**** Information supplied

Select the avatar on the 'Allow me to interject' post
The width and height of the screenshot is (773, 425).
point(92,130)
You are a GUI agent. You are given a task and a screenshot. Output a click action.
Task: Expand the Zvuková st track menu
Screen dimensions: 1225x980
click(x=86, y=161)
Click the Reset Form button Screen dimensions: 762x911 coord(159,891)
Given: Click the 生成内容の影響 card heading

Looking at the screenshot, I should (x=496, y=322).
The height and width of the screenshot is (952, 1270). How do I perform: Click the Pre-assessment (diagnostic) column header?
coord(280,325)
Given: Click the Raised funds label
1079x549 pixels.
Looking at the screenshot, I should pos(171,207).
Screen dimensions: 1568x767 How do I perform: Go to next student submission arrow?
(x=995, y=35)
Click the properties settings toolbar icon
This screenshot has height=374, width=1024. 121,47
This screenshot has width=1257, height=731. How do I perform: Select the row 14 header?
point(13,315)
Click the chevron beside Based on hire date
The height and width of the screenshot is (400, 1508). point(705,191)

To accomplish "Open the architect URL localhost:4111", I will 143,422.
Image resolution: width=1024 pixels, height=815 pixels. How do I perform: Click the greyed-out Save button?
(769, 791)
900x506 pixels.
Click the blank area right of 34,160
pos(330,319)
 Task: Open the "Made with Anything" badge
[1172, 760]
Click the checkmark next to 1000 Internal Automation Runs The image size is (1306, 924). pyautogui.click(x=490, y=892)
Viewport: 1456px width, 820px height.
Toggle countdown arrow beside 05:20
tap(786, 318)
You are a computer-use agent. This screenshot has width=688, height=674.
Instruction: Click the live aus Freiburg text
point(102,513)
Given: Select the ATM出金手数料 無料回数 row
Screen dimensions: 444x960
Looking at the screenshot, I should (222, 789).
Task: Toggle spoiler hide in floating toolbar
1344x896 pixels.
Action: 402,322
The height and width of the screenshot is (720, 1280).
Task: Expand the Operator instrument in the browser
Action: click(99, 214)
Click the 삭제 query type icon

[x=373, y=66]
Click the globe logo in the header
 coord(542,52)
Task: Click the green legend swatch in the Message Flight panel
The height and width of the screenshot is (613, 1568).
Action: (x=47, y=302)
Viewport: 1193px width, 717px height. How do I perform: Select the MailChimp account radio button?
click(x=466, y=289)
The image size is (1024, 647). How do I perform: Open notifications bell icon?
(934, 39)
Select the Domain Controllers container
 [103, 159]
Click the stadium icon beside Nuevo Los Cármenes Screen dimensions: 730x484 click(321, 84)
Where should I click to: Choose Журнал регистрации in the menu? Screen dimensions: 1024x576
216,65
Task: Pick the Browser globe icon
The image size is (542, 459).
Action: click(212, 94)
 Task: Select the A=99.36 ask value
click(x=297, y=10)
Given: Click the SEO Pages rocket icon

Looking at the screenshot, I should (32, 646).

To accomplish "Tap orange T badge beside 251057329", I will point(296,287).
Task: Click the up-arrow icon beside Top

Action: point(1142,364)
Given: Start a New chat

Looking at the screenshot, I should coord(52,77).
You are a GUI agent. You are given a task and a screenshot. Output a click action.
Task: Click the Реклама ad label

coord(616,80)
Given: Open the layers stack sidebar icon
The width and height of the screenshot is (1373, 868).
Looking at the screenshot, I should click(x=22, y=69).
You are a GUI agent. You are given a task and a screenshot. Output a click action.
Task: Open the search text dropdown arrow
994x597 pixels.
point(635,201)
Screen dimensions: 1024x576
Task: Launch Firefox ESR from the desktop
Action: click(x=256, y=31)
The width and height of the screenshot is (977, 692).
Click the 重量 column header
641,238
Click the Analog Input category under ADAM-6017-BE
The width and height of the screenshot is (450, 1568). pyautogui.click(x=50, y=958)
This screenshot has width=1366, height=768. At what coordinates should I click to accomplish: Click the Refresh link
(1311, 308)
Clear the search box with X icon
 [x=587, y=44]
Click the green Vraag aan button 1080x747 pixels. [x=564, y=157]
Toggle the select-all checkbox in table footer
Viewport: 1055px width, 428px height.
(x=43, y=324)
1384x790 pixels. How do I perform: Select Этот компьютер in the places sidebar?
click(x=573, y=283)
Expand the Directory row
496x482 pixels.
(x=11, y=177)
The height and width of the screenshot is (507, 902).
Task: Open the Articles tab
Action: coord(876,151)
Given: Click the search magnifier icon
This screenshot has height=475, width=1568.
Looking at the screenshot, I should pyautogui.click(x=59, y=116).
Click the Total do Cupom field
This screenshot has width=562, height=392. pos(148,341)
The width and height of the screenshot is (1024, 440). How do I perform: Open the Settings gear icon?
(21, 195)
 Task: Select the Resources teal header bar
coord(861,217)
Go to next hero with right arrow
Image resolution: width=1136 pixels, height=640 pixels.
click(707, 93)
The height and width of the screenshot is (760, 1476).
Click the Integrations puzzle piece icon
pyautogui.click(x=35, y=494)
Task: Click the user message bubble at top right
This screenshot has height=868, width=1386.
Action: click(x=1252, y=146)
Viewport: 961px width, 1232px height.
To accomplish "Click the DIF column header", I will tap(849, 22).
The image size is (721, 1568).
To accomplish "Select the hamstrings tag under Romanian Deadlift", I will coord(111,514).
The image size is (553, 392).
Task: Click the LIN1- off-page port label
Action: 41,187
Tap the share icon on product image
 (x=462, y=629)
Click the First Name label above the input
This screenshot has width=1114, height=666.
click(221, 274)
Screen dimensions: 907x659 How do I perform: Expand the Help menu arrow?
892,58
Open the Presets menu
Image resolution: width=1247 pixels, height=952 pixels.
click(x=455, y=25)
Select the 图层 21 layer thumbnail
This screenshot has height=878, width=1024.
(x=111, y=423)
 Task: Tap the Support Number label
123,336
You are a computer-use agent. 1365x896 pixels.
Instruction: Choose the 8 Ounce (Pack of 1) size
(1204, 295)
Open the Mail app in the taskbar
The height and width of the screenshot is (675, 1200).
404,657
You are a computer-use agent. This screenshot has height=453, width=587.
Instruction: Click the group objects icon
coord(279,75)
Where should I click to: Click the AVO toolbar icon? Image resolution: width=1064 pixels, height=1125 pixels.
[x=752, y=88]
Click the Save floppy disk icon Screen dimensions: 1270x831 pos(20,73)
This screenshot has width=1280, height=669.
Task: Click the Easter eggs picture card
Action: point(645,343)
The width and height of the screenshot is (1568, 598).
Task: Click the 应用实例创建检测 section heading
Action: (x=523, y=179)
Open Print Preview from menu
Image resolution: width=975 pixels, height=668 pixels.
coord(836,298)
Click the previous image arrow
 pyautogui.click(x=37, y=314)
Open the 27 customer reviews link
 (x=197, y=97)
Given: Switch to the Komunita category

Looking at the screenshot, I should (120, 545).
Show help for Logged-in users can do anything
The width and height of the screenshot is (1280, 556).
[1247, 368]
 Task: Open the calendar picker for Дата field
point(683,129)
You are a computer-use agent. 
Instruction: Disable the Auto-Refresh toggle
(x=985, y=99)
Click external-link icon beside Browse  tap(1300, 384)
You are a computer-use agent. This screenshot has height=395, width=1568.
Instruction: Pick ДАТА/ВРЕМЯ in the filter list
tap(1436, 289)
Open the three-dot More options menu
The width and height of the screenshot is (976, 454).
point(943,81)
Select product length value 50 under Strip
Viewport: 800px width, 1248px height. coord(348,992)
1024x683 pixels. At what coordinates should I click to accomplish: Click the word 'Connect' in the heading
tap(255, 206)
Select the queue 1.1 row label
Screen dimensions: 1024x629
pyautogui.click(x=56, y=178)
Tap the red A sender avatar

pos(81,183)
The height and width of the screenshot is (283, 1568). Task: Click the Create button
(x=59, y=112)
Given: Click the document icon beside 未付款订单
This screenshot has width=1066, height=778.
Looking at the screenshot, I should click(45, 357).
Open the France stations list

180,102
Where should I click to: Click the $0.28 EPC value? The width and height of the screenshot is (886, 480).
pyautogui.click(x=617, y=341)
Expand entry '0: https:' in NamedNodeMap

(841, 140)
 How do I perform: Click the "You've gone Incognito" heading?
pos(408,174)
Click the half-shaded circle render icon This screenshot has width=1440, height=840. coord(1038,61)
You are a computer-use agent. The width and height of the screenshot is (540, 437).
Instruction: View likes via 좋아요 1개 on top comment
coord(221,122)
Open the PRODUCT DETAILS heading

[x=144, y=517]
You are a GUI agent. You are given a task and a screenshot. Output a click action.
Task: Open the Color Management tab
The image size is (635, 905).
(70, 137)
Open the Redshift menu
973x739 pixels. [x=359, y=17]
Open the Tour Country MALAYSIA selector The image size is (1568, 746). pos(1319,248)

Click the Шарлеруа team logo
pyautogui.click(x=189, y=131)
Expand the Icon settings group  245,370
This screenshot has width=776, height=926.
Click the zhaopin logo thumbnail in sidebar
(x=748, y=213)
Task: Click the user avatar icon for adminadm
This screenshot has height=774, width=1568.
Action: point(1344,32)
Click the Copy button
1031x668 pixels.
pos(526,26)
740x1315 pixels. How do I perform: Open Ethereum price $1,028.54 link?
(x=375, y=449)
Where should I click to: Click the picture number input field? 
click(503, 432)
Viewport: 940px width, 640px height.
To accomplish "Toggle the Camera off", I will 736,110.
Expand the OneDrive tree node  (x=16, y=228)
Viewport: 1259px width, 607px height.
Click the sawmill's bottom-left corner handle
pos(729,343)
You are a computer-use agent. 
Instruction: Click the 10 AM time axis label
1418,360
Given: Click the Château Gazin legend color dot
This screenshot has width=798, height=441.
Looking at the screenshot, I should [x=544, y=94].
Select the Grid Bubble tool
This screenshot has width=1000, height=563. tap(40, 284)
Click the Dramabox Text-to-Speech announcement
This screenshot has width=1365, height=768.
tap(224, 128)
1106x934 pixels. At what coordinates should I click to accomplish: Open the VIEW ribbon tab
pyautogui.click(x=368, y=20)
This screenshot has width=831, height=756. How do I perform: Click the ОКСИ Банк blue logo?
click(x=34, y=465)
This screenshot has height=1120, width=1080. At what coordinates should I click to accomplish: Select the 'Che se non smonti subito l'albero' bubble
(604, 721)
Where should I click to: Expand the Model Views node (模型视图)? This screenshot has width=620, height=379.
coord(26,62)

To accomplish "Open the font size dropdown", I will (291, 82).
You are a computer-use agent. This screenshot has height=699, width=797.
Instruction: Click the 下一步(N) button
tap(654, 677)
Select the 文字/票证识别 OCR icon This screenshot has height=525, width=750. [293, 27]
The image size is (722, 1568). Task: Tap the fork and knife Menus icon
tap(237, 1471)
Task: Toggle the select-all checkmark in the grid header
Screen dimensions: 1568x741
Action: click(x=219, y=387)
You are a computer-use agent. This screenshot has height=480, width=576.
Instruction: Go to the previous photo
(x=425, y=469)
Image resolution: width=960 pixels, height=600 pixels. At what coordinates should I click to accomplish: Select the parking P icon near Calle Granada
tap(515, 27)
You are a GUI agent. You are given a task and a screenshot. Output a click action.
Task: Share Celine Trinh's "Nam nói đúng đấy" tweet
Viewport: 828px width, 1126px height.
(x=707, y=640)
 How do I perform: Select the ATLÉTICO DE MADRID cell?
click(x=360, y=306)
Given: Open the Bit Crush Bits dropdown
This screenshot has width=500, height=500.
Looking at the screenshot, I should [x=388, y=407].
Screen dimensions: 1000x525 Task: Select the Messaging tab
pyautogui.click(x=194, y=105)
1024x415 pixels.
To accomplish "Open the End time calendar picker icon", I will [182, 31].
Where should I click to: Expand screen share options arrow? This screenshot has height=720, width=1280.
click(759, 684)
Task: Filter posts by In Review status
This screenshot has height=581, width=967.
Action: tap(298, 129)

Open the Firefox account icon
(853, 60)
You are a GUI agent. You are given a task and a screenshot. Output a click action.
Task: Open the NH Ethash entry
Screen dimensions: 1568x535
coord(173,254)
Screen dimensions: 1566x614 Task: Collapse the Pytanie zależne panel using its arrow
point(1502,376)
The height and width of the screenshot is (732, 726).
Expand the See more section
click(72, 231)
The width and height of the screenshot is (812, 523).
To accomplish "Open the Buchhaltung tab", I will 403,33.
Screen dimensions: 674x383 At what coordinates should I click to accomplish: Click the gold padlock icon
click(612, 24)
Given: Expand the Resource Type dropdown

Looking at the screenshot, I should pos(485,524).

********

- [Exercise details] Write out exactly the lines above between the line with "Screen dimensions: 907x659" and the line with "has height=453, width=587.", inclusive, and nothing beyond them.

- [Problem solution]
Screen dimensions: 907x659 How do I perform: Expand the Help menu arrow?
892,58
Open the Presets menu
Image resolution: width=1247 pixels, height=952 pixels.
click(x=455, y=25)
Select the 图层 21 layer thumbnail
This screenshot has height=878, width=1024.
(x=111, y=423)
 Task: Tap the Support Number label
123,336
You are a computer-use agent. 1365x896 pixels.
Instruction: Choose the 8 Ounce (Pack of 1) size
(1204, 295)
Open the Mail app in the taskbar
The height and width of the screenshot is (675, 1200).
404,657
You are a computer-use agent. This screenshot has height=453, width=587.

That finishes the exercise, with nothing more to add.